- Study text -
=== Begin Enclosure ===
Current Issue

Cultivating Think Tank Seeds Sown in 2024

June 2026

This month, we’re refreshing our memory and looking back at the best of our garden that we planted in 2024. Let’s re-examine articles that cover a wide range of topics, including the science of reading, practical discussion activities, ADHD, profanity, bullying, and trauma. 

“Dandelions don’t know whether they are a weed or a brilliance. But each seed can create a field of dandelions.” – adrienne maree brown

APA Reference for this issue:

(author). (2026). (article title, sentence case). MindBrainEd Think Tanks: Cultivating Think Tank Seeds Sown in 2024, 12(6), (pages).

 

Watch before you read...

In this month’s Think Tank, we’re returning to seeds our contributors planted in 2024. Before reading the articles, we suggest watching these videos. The first video features Stanislas Dahaene explaining how our brain manages reading by re-purposing pre-existing auditory and visual areas. In the second video, Jessica McCabe shares with viewers what it’s like to have ADHD. In the third video, Niall Curry gives language teachers valuable tips on how to set up discussion activities. The last two videos feature Lisa Feldman Barrett, who explores how emotions emerge in the fourth video and the role of prediction in trauma in the fifth video. Then, Heather Kretschmer introduces the issue.

In the Think Tank, Jamie Emerson explains what goes on in the brain while we read, highlighting key takeaways for teachers. Next, Harumi Kimura describes two highly structured discussion activities designed to help students examine different perspectives and express opinions. Then, Julia Daley reviews How to ADHD by Jessica McCabe and explains how this book has positively impacted her life. Amanda Gillis-Furutaka delves into the link between profanity and emotions and the reasons people use swear words, while Julia Daley recounts a powerful story about bullying and explains the science behind bullying and our reactions to it. Finally, Judith B. O’Laughlin describes the effect trauma has on learners and gives teachers advice on creating a trauma-sensitive environment in the classroom.
=== End Enclosure ===
- Extracted information -
=== Begin Enclosure ===
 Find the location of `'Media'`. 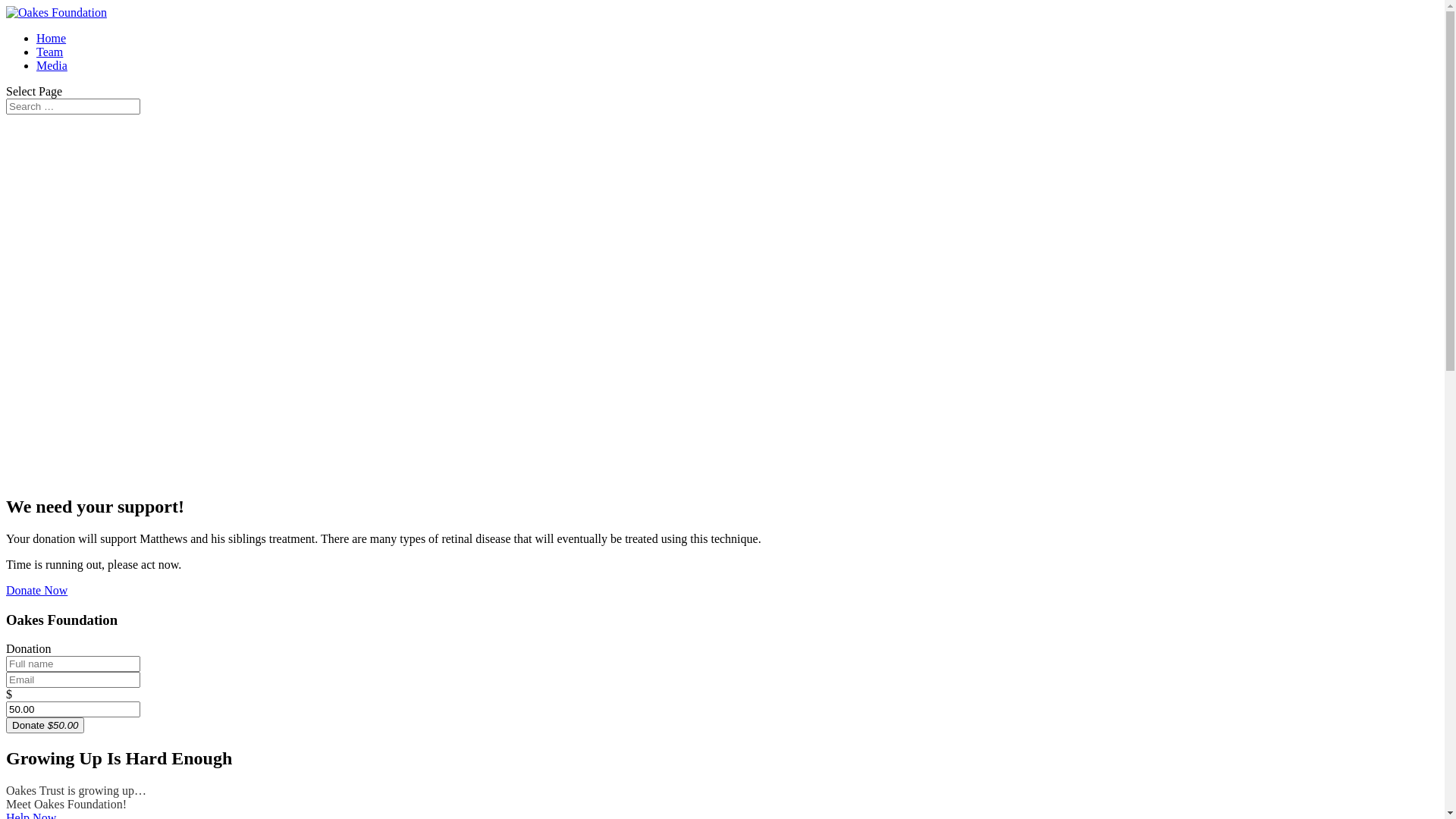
=== End Enclosure ===
=== Begin Enclosure ===
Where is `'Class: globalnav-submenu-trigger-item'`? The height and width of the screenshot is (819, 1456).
=== End Enclosure ===
- What you need to do -
1. Revise the Think Tank issue text starting with "In this month’s" and going on through "introduces the issue.", changing "contributors" to "writers".
2. Answer these questions from the Think Tank issue text:
(a) What month and year is the issue dated?
(b) Who wrote the quotation about dandelions?
(c) Who reviews How to ADHD by Jessica McCabe?
3. Write the next part of the Think Tank issue text, picking up after its final sentence.
None of the lines are needed for this work.

- Responses to the exercise -
1.
In this month’s Think Tank, we’re returning to seeds our writers planted in 2024. Before reading the articles, we suggest watching these videos. The first video features Stanislas Dahaene explaining how our brain manages reading by re-purposing pre-existing auditory and visual areas. In the second video, Jessica McCabe shares with viewers what it’s like to have ADHD. In the third video, Niall Curry gives language teachers valuable tips on how to set up discussion activities. The last two videos feature Lisa Feldman Barrett, who explores how emotions emerge in the fourth video and the role of prediction in trauma in the fifth video. Then, Heather Kretschmer introduces the issue.

2.
(a) June 2026
(b) adrienne maree brown
(c) Julia Daley

3.
Myths about emotions debunked

Dr. Lisa Feldman Barrett

The neuroscience of trauma

Dr. Lisa Feldman Barrett

Our Thoughts on 2024

Planting and Nurturing Think Tank Seeds Heather Kretschmer

Every Think Tank article is a seed packet containing life-giving seeds. Seeds of promise. Seeds of change. Seeds to plant in our thoughts and teaching practice. Seeds to spread in our conversations with students, colleagues, friends, and family.

Perhaps you collected some Think Tank seeds in 2024:

  • Which seeds have already begun growing in your practice?
  • Which seeds are still in packets, waiting to be planted?
  • Which seeds need special nurturing to thrive?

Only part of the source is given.